I began study of css. line-height: Examples appointing 20px or a unit are often found. It is sometimes line-
It's a multiple of the font size. From the CSS 2.1 Candidate recommendation: »The used value of the property is this number multiplied by the element's font size.«
Possible Values
number :
Sets a number that will be multiplied with the current font-size to set the distance between the lines
length :
Sets a fixed distance between the lines
% :
Sets a distance between the lines in % of the current font size
take from http://www.w3schools.com/css/pr_dim_line-height.asp
If no unit is supplied e.g. "line-height: 1.5"
the distance between the lines is set as this number multiplied with the current font size.
1.5 x font-size
It seems that line-height doesn't need a unit (detailled article).
The property line-height can accept unitless number values. You can also give line-height united values, though generally you shouldn’t. But unitless numbers are just fine for this property.
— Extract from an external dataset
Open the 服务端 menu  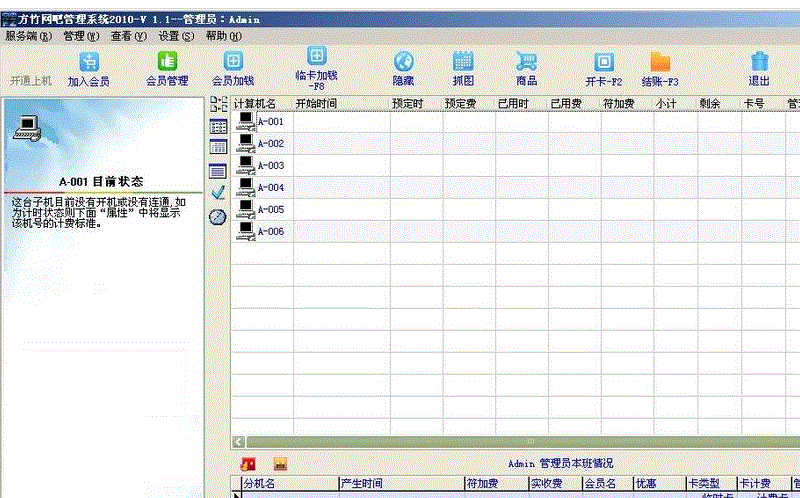[27, 35]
Also note: "1" does not equal "normal" - 1 is exactly the same height as the font-size, so the lines in a multi-line element such as a paragraph will be snug up against each other, while normal adds the expected spacing between the lines.
Using the font shorthand:
font: font-style font-variant font-weight font-size/line-height font-family;
appears to default the line-height to normal if it isn't specified. For example:
body{
line-height:1; /* as seen in Eric Meyer's reset css */
}
p{
font:normal normal normal 14px "Times New Roman", Times, serif;
}
will result in all paragraphs having a normal line-height, overriding the 1 set for the body, while
p{
font:normal normal normal 14px/1 "Times New Roman", Times, serif;
}
will retain the line-height of 1 (which in this example would be 14px).
According to w3schools and w3.org line-height:1; is valid and means the following: Sets a number that will be multiplied with the current font-size to set the distance between the lines.